Apesar dos resíduos de pesticida no pólen e néctar das abelhas, as taxas de aplicação de tiametoxam por irrigação não afetaram a saúde das colônias. Esses resultados mostram a viabilidade de coordenar a polinização assistida com o controle de pragas, desde que o uso de defensivos siga as orientações técnicas.

Importância do equilíbrio

Menezes ressalta que integrar o manejo de abelhas com defensivos agrícolas controlados é essencial para reduzir riscos a organismos não-alvo. Ele destaca que, apesar da discussão científica, a aplicação dessas práticas em campo ainda é rara. Assim, dificulta decisões dos agricultores e políticas públicas para proteger polinizadores. “Esse estudo interdisciplinar busca preencher tal lacuna, avaliando o impacto do manejo de abelhas na produtividade do café, crucial para milhões de famílias rurais”, frisa.
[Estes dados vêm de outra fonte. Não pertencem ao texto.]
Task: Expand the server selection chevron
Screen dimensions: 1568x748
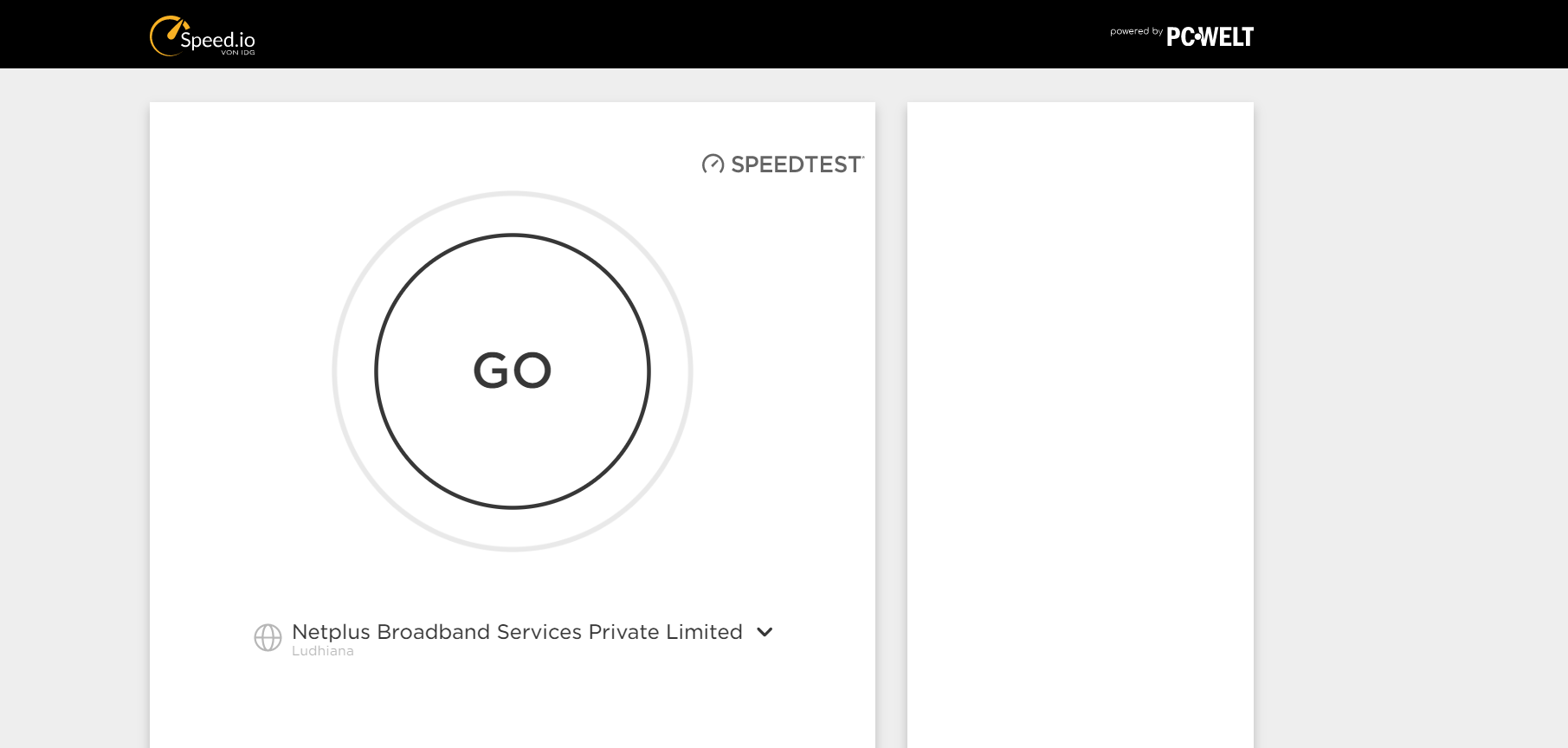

O pesquisador também ressalta a importância de equilibrar o controle de pragas com a preservação dos polinizadores. “O produtor pode ter a melhor polinização possível, mas se pragas como a broca-do-café, a ferrugem ou o bicho-mineiro não forem controladas, o esforço será em vão”, alertou. Segundo ele, a chave está no uso criterioso de defensivos, que deve garantir, assim, a proteção da lavoura sem comprometer a saúde dos polinizadores.

Benefícios da polinização assistida na visão do produtor

Gustavo José Facanali, engenheiro-agrônomo e produtor rural à frente da Facanali Cafés, relata sua experiência positiva com a polinização assistida por abelhas. Ele cultiva 120 hectares em São Paulo e no sul de Minas. Ele conta que inicialmente duvidava da eficácia da técnica, uma vez que a flor do café se autofecunda em mais de 80%.
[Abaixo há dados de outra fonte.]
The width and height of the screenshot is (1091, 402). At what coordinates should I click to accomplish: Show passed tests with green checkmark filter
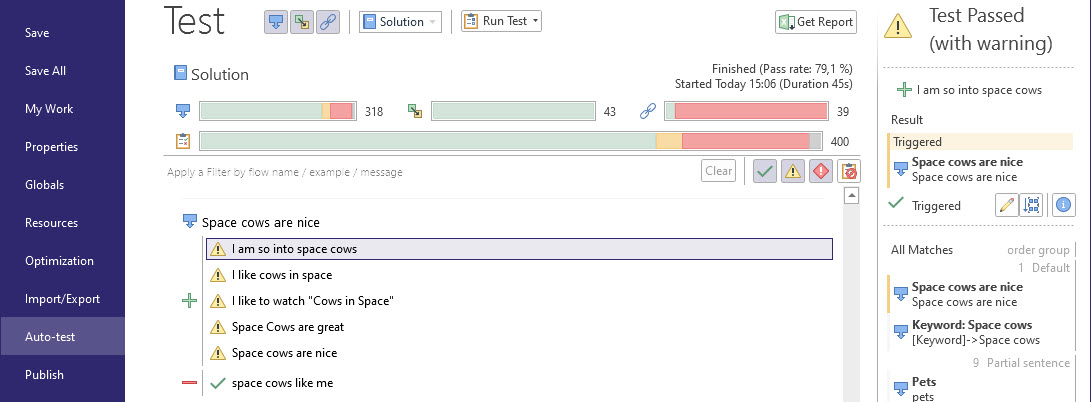(x=765, y=171)
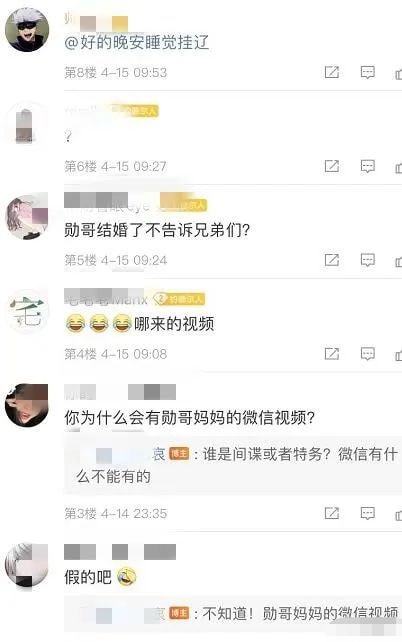Viewport: 402px width, 642px height.
Task: Open avatar with white hair and blindfold
Action: tap(27, 30)
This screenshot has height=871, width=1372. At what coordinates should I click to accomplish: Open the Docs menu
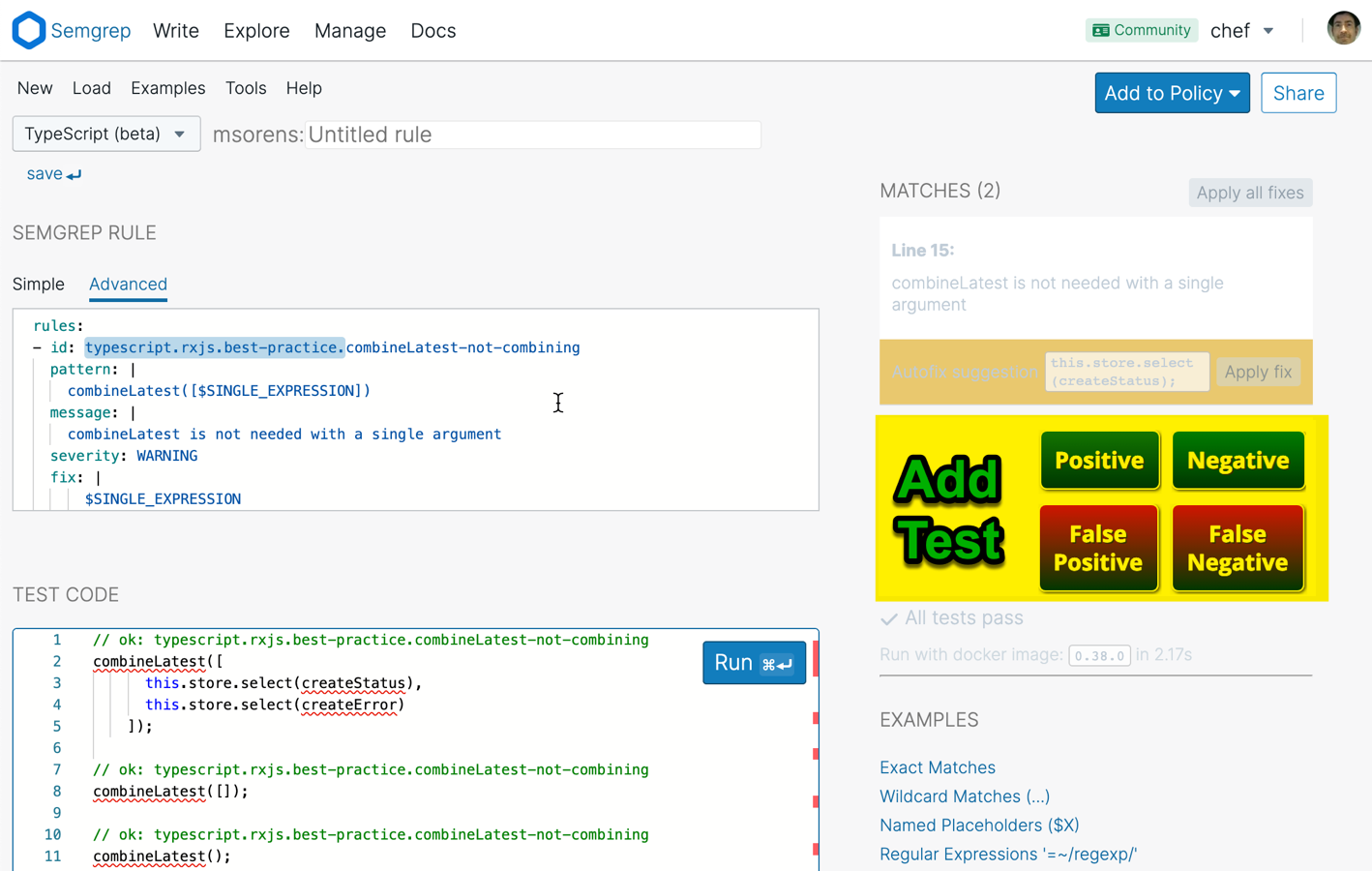[x=432, y=30]
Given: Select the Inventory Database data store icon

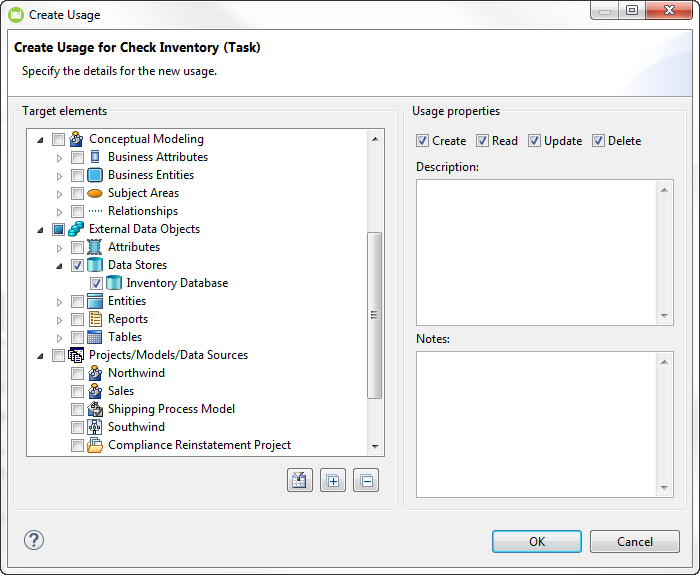Looking at the screenshot, I should click(x=114, y=283).
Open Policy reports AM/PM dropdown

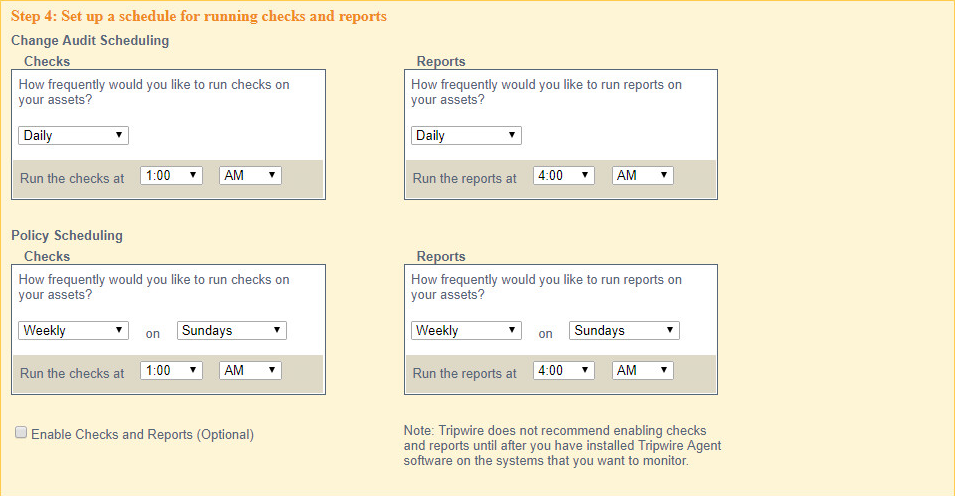pyautogui.click(x=642, y=371)
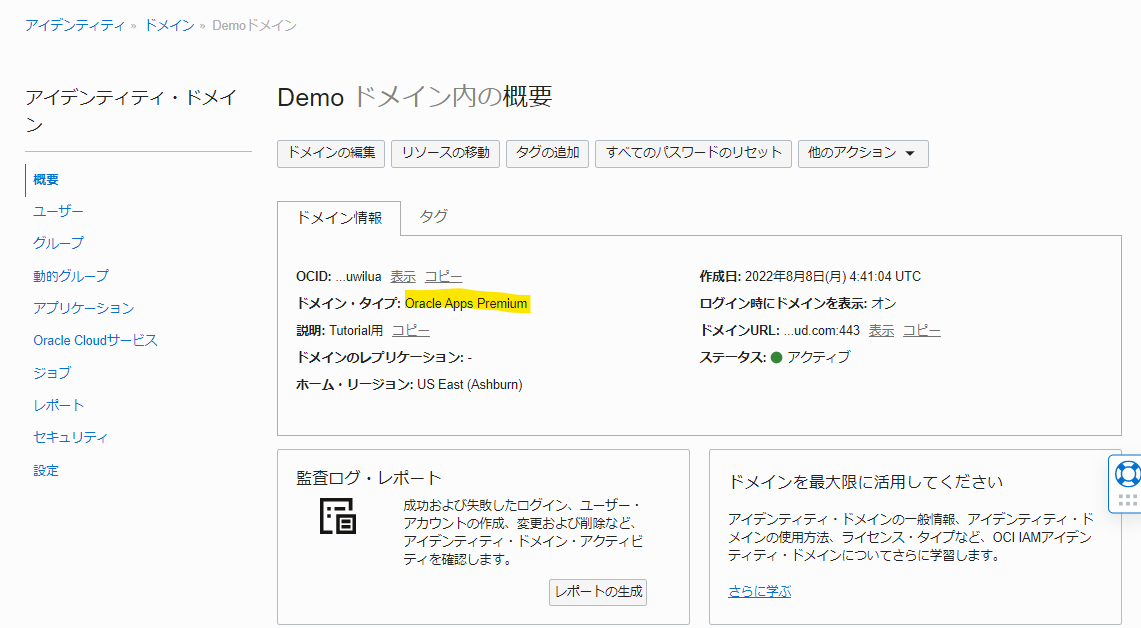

Contudo, ao participar de um experimento, os resultados o surpreenderam. “Nas áreas onde as abelhas foram introduzidas, a produtividade aumentou 17%, de 110 para 128 sacas por hectare. Com o preço atual do café, isso representa um ganho de R$ 27 mil por hectare”, explicou, então, Facanali.

Na propriedade, foram utilizadas abelhas-sem-ferrão da espécie Mandaguari, introduzidas sete dias antes da floração e mantidas na lavoura por 21 dias. “Durante esse período, não fizemos intervenções na área, o que facilitou o manejo”, conta.

Abelha em flor
Apicultura brasileira produziu 804,3 mil toneladas e exportou 28,5 mil toneladas de mel em 2022 – Foto: PixaBay

Além do aumento na quantidade, houve melhorias na qualidade do café, com a pontuação subindo de 78-80 até 82 pontos. “Isso demonstra que a polinização assistida não só aumenta a produção, mas também melhora a qualidade dos grãos.”

Facanali também destaca a importância da tecnologia frente às mudanças climáticas. “Estamos vivendo um clima instável, que tem gerado perdas na produtividade. A polinização assistida pode ser um contraponto a esses desafios, ajudando a manter a rentabilidade com sustentabilidade”, argumentou.

Convicto de que a prática pode ser aplicada em outras culturas, ele conclui: “A polinização assistida é um caminho sem volta, mostrando que a colaboração entre agricultura e natureza gera resultados significativos. É uma solução sustentável que pode beneficiar toda a cafeicultura e outras áreas agrícolas.”